The retirements of Crawford and Baier come on the heels of the June retirement of Chancellor Emeritus John Costonis, who joined LSU Law as chancellor in 1998 and served in the capacity through 2007 before becoming the Judge Albert Tate and Rosemary Neal Hawkland Professor of Law. Prior to his time at LSU Law, Costonis was dean of Vanderbilt University Law School for 11 years.
In his roughly nine years as chancellor, Costonis oversaw several major transformations and upgrades at LSU Law, including a roughly $20 million renovation of the LSU Law Center, the creation of new programs and a major update of the civil law curriculum.
Costonis says securing raises for faculty members, working to increase alumni donations, boosting student recruitment efforts and investing in the LSU Law Library are also among his proudest achievements as chancellor.
“I think I can take some credit for helping the law school build on what was rich and special about it before my time there,” he says.
Since retiring, Costonis has finished up what may be his final two legal papers—one of which will be published by the Louisiana Law Review in the coming months—and embraced a much less hectic schedule than he used to keep.
“Some people really struggle with retirement, but honest to god, I don’t mind having some free time for a change,” says the 82-year-old Boston native who plans to spend his retirement in Baton Rouge, which he has called home since becoming LSU Law chancellor in 1998. “I’m not eager to be running off to some other place at my age. We have so many friends here, and like my wife says: If you’re not having fun here, then there’s something wrong with you.”
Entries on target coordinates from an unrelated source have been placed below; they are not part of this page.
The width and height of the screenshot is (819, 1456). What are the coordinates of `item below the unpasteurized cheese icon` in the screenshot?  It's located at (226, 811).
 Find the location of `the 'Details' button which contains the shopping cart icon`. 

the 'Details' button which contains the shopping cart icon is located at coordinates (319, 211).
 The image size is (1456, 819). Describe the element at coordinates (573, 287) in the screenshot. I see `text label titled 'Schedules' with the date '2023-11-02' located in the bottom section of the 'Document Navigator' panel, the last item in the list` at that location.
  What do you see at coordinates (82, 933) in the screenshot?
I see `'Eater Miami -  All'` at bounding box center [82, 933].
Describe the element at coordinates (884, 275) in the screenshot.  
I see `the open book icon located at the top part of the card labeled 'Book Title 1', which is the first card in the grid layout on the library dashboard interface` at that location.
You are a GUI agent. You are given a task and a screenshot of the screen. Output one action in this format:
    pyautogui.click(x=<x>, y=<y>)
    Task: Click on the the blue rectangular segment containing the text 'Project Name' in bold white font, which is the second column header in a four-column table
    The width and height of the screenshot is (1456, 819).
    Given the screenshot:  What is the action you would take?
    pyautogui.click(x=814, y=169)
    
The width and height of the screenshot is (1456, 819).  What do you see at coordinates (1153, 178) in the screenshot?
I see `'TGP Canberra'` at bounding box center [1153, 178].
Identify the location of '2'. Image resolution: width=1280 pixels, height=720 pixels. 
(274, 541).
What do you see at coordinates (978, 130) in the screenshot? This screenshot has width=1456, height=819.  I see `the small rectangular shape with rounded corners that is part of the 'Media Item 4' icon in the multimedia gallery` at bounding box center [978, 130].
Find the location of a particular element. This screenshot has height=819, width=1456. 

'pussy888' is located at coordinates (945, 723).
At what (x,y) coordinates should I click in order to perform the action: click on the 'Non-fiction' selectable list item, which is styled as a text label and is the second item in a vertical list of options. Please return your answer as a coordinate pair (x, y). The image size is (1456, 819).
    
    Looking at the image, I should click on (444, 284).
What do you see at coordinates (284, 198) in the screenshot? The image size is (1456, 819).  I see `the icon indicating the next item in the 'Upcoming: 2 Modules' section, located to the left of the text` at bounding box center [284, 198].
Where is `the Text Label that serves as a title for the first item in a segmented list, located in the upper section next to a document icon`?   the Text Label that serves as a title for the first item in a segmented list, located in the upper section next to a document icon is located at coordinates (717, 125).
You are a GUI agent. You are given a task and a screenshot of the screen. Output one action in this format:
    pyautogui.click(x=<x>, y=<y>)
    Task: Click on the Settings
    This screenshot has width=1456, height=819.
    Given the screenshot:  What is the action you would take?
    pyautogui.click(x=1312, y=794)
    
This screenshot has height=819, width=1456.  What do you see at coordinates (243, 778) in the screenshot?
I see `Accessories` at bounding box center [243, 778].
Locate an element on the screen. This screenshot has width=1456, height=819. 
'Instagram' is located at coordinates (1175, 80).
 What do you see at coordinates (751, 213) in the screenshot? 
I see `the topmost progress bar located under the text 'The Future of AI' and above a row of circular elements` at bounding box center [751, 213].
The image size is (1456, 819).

Along with spending time with family and friends, Costonis has been turning his attention in recent months to some of his greatest interests: philosophy, classical music and reading the classics in foreign languages.
“I really want to learn Latin so I can read ‘The Iliad’ in it. I love the classics and I love philosophy,” says Costonis, who already speaks five languages and earned an undergraduate degree in philosophy at Harvard in 1959. “I also love classical music and I play the cello, so I’ll be developing those interests and doing a lot of reading.”